Walls and Windows, NYC

 

     “Where is everyone?” This was the question that haunted me in the darkest days of the pandemic, as I walked to and from my studio in NYC.  With only the occasional ambulance eerily passing by, often in silence.  Aside from the collective cheers and banging of pots and pans that erupted at 7pm sharp each evening, it seemed New York City had become the unthinkable, a ghost town.  As an artist who has worked exclusively in painting and drawing for many years, I’ve often turned to personal photos and snapshots as both source material and inspiration for my imagery.  But now there wasn’t anyone to photograph.  On those walks time seemed to slow down, maybe because I wasn’t in a hurry.  I did, however, begin to take notice of the traces of human activity here and there, reflected in windows and scrawled on city walls in the form of graffiti and torn posters from events now passed…as movie theatres, concert halls, even Broadway itself was now closed.  This naturally occurring décollage evolved with time, as fewer and fewer events were being advertised, visual change at the hands of time turning this endless tableau into something that read to me as continuously “painterly”.

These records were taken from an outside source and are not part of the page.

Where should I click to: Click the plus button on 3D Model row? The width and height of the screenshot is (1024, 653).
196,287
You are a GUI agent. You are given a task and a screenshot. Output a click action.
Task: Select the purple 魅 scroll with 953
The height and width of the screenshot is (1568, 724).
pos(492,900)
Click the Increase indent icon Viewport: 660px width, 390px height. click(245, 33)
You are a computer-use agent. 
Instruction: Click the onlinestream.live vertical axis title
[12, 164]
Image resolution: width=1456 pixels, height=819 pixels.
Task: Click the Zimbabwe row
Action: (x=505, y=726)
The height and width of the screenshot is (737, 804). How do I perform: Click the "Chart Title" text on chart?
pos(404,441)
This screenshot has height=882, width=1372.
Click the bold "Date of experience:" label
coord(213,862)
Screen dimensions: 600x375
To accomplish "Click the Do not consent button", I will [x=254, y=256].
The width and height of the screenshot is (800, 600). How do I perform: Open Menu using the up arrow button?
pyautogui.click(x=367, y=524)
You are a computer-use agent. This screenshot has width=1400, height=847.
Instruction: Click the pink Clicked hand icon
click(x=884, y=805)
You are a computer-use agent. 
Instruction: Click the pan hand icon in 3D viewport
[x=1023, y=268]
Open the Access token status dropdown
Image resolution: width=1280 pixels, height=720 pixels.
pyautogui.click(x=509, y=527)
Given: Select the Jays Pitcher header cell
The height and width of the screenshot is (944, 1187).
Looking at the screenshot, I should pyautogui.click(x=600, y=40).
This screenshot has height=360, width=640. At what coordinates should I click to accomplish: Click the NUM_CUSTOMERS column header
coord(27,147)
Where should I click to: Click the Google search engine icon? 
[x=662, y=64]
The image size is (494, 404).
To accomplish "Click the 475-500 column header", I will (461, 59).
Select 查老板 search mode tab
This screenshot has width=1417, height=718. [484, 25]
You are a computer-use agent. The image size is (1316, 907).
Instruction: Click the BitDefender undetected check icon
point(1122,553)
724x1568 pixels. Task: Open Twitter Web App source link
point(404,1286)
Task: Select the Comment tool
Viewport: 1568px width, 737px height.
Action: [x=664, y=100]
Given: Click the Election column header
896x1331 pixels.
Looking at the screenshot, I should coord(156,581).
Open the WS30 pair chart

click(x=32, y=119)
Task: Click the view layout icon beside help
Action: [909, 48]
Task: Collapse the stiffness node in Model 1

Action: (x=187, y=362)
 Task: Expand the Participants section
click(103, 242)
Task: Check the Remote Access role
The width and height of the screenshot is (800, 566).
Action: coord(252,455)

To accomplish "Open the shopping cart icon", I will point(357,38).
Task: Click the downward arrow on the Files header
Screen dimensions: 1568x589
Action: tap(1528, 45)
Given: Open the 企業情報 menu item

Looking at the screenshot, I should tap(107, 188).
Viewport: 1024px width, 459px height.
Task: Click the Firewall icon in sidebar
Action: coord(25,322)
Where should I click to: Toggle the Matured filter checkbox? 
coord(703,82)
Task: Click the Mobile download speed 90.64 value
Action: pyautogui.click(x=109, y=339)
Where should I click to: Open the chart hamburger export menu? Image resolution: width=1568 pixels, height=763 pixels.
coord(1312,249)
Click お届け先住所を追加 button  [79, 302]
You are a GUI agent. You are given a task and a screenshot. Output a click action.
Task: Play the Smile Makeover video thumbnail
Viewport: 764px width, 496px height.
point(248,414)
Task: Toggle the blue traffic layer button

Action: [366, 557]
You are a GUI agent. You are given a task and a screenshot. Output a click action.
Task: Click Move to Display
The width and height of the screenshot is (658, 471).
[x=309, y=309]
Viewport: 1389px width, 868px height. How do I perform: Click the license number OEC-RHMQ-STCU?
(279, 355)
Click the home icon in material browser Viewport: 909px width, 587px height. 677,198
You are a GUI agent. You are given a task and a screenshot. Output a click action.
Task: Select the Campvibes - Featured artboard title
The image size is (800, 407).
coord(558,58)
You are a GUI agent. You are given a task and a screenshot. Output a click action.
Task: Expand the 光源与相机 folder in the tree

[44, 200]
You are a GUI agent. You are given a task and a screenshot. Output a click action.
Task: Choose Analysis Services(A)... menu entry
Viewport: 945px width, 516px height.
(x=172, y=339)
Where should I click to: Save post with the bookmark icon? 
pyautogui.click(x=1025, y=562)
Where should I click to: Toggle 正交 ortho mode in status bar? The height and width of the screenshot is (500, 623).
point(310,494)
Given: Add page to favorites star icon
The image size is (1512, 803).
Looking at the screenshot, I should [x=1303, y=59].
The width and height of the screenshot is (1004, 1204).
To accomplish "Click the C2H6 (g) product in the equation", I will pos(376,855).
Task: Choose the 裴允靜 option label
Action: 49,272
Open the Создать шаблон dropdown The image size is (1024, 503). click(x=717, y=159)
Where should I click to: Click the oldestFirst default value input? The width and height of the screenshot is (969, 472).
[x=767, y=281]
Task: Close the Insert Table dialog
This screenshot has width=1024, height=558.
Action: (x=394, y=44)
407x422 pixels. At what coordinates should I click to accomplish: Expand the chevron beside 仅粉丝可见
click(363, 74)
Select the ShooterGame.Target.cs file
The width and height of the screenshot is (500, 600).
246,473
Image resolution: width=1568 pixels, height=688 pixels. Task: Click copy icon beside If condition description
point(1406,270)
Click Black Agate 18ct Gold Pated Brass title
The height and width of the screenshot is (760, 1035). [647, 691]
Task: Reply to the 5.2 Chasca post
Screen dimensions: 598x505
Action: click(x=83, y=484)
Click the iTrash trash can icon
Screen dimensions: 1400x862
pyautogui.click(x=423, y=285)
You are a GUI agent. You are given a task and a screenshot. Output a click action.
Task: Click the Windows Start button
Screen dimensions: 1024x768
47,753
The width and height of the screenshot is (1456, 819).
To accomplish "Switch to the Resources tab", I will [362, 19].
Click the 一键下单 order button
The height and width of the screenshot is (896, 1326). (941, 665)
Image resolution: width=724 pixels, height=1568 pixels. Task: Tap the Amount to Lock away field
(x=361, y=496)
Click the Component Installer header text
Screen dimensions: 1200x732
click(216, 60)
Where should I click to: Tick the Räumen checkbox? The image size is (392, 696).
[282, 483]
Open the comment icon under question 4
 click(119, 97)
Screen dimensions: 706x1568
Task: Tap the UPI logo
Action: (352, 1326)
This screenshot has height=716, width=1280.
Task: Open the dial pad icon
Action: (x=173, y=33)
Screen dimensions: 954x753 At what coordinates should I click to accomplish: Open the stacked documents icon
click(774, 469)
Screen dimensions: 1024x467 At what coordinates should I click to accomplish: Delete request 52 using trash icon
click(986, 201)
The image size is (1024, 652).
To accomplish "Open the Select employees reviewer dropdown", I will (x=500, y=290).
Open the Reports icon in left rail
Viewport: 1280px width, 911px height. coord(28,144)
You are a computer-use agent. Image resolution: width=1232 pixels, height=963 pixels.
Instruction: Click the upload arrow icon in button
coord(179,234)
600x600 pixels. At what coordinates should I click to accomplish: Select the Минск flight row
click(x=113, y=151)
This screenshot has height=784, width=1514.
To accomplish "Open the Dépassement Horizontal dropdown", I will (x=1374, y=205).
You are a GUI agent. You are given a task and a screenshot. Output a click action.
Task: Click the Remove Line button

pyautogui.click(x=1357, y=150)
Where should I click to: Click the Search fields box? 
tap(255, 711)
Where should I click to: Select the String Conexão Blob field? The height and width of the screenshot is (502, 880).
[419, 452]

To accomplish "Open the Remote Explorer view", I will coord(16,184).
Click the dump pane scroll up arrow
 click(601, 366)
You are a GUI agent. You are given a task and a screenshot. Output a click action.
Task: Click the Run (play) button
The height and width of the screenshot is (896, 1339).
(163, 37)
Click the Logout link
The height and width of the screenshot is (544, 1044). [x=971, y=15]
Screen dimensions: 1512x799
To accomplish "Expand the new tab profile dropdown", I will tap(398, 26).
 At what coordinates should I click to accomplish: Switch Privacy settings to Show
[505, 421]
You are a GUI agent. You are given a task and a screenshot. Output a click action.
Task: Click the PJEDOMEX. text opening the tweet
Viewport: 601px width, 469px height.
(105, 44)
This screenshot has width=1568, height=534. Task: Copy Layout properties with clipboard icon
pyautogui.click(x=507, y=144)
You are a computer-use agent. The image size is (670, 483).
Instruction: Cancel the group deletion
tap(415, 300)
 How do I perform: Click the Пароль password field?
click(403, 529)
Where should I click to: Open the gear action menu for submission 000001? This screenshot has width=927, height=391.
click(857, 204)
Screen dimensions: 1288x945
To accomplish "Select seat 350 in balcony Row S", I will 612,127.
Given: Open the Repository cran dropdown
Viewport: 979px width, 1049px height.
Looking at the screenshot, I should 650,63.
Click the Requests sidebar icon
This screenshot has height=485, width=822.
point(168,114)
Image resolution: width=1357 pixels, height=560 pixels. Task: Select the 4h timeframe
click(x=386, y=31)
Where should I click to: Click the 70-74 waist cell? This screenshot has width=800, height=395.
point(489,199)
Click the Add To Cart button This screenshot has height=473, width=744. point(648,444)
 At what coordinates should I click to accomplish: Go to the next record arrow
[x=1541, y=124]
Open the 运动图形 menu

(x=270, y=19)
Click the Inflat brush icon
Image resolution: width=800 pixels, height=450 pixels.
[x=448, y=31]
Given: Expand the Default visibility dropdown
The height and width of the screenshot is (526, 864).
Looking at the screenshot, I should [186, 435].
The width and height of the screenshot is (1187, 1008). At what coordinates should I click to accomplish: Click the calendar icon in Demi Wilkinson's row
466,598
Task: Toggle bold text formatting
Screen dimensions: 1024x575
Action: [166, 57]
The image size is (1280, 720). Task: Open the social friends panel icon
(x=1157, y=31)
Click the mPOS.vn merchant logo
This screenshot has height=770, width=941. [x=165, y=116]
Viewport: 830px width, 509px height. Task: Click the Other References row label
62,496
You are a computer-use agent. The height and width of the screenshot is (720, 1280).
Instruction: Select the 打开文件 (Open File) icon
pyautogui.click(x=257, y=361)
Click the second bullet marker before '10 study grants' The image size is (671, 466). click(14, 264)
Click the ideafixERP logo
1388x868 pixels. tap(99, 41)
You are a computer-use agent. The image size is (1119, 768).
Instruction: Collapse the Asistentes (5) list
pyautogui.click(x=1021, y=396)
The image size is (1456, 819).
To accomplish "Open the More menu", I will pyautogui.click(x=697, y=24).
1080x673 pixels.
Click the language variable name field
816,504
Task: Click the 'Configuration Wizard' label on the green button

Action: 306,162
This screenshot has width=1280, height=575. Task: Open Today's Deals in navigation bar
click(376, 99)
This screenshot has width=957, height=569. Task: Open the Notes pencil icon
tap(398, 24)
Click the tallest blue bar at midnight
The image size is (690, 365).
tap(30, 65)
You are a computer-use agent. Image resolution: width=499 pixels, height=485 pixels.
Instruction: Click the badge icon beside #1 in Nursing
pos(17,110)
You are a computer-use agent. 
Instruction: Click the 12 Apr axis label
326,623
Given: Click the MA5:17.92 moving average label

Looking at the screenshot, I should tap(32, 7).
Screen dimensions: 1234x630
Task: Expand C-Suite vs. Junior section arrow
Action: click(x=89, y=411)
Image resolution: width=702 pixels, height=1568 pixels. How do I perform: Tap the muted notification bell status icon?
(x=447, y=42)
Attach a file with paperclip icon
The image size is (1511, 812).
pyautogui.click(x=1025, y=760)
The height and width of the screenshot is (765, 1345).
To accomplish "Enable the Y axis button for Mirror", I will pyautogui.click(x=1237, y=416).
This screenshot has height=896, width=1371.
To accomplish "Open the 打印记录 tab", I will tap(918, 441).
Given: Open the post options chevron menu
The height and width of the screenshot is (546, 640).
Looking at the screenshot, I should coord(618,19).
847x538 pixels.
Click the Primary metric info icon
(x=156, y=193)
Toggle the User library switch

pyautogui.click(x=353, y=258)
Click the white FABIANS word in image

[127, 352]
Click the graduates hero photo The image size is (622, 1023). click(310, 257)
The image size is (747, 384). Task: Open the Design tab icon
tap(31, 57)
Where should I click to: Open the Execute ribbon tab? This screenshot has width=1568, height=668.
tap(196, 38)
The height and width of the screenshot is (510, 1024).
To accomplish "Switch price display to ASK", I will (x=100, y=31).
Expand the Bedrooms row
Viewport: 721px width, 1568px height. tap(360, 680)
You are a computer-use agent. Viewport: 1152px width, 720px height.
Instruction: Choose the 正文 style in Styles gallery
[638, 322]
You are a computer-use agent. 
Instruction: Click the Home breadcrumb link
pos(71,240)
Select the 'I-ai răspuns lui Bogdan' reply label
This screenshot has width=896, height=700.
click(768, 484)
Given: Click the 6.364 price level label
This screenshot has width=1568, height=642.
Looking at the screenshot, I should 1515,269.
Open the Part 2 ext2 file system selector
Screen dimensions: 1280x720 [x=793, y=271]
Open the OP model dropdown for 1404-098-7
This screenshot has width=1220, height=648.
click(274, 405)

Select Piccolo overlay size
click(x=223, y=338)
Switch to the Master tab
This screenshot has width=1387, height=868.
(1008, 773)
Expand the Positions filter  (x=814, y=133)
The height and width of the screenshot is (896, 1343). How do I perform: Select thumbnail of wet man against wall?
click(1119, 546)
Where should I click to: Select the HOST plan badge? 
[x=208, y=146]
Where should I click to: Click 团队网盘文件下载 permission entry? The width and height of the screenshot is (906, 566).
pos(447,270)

    The photos I began taking on these walks were not intended to be art at all, rather as casual documents of what I was seeing around me.  Unedited, un-aestheticized and raw depictions of the gritty new reality that composed our environs in NYC.  This evolving state of decay and potential rebirth is where we currently are at this moment, a city that is confident that renewal is coming yet plagued with senseless violence, homelessness and drug abuse that makes sites for many of my photos (the subway) not a very safe place to make art.  As the pandemic began to subside, and activities increased, concert halls and museums filling back up, older layers of peeling paint and graffiti are covered by new coats of paint, new posters for live events, which are coated with even newer layers of graffiti, my project has evolved from something that began with a few simple snapshots of interesting surfaces to hundreds of pictures mirroring the interplay of abstraction and representation that has been the primary focus of my painting practice as it now continues to evolve, informed by these images and the time they document.